Il mentionnait juste au-dessus dans son message une perquisition dans les locaux français de la plate-forme X, menée avec l'unité nationale de lutte contre la cybercriminalité de la gendarmerie et Europol, l'agence de police européenne, dans le cadre d'une enquête ouverte en janvier 2025.
Selon un communiqué de la procureure de Paris, Laure Beccuau, Elon Musk, le propriétaire de ce réseau social, est convoqué le 20 avril pour une "audition libre" (c'est-à-dire sans placement en détention) par la justice française.

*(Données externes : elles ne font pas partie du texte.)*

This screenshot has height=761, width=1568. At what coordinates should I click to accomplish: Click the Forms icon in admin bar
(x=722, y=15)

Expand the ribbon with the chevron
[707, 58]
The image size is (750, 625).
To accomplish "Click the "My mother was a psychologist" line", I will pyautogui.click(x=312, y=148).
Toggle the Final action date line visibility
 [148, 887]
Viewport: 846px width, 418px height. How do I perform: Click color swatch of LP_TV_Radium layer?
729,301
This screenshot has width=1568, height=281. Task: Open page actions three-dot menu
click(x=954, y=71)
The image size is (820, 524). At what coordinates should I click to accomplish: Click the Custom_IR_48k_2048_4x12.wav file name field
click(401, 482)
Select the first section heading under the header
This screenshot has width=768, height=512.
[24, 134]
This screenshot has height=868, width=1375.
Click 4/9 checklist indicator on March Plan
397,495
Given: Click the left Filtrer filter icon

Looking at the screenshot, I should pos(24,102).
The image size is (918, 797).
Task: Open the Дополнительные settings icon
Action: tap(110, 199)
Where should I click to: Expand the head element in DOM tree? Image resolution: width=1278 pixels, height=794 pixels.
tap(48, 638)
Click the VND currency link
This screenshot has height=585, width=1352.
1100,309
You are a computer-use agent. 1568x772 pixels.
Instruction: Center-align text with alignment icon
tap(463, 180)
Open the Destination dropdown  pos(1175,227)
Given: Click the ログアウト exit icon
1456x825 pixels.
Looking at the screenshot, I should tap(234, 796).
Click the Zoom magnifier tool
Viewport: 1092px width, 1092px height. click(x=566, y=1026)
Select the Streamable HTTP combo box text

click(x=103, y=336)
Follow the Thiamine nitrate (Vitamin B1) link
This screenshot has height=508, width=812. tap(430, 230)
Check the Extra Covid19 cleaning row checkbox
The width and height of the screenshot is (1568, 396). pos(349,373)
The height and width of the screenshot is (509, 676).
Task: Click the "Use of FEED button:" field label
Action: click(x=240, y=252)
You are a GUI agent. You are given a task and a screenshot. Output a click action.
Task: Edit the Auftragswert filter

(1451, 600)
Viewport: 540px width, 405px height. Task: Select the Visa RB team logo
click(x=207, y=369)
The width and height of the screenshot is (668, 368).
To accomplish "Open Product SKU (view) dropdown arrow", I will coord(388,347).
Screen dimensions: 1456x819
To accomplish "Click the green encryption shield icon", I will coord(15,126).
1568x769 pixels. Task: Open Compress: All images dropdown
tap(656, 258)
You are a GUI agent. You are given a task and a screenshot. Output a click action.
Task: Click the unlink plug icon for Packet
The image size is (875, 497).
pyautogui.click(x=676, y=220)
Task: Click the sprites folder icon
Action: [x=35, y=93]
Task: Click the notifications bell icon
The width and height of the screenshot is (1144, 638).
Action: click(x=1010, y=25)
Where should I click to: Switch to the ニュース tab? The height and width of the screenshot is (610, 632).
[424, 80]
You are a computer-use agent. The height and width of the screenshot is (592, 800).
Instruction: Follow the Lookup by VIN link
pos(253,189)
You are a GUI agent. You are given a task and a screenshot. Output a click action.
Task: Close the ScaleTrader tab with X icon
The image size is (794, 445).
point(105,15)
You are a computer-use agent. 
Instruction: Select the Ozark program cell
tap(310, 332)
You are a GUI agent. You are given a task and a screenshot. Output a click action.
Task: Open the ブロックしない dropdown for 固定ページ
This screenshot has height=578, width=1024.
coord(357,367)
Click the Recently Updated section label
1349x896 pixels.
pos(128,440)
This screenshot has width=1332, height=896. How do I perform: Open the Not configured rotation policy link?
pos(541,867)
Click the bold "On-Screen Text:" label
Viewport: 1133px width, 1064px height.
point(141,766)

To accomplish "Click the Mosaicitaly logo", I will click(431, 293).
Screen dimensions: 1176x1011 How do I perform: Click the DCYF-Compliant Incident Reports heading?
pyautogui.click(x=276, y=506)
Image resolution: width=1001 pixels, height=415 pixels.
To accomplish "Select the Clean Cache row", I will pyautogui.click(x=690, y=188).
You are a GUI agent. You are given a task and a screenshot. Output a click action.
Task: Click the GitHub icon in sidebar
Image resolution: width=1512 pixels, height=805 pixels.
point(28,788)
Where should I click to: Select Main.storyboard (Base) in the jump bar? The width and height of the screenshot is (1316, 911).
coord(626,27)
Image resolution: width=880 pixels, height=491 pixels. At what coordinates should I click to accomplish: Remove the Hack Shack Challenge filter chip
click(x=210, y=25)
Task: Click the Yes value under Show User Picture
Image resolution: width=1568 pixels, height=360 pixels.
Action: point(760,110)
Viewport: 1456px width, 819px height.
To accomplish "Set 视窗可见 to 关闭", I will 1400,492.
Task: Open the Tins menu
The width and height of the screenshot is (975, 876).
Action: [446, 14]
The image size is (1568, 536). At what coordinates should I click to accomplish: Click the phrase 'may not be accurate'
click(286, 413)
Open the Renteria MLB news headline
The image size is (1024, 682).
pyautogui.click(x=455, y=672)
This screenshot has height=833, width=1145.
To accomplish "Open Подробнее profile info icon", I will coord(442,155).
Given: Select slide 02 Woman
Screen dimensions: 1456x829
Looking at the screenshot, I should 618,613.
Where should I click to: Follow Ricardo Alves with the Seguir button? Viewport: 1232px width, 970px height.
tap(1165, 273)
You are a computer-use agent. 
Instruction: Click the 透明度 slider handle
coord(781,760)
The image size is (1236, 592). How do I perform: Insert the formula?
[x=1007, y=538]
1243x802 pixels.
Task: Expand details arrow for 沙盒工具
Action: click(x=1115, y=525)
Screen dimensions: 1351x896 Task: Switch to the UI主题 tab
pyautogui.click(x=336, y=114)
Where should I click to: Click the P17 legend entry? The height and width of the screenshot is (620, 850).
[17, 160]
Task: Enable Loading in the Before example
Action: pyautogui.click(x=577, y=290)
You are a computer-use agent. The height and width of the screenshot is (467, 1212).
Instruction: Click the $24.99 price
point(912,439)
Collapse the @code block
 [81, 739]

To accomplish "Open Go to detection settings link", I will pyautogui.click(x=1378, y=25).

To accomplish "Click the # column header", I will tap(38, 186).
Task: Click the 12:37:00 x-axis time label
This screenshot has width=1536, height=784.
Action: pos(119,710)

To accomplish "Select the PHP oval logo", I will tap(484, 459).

X fait l'objet d'une enquête préliminaire entamée en 2025 après des signalements dénonçant un biais dans ses algorithmes. L'enquête a été élargie après d'autres signalements concernant Grok, l'intelligence artificielle de la plateforme, qui aurait diffusé des contenus négationnistes et des deepfakes à caractère sexuel.
Désormais, les investigations sont encore plus étendues : la section de lutte contre la cybercriminalité du parquet enquête pour savoir si X s'est rendu coupable de complicité de "détention d'images" à "caractère pédopornographique" ou encore de "contestation de crime contre l'humanité (négationnisme)".
Contacté par l'AFP, l'avocat de ce réseau social, Me Kami Haeri, n'a pas souhaité faire de commentaires.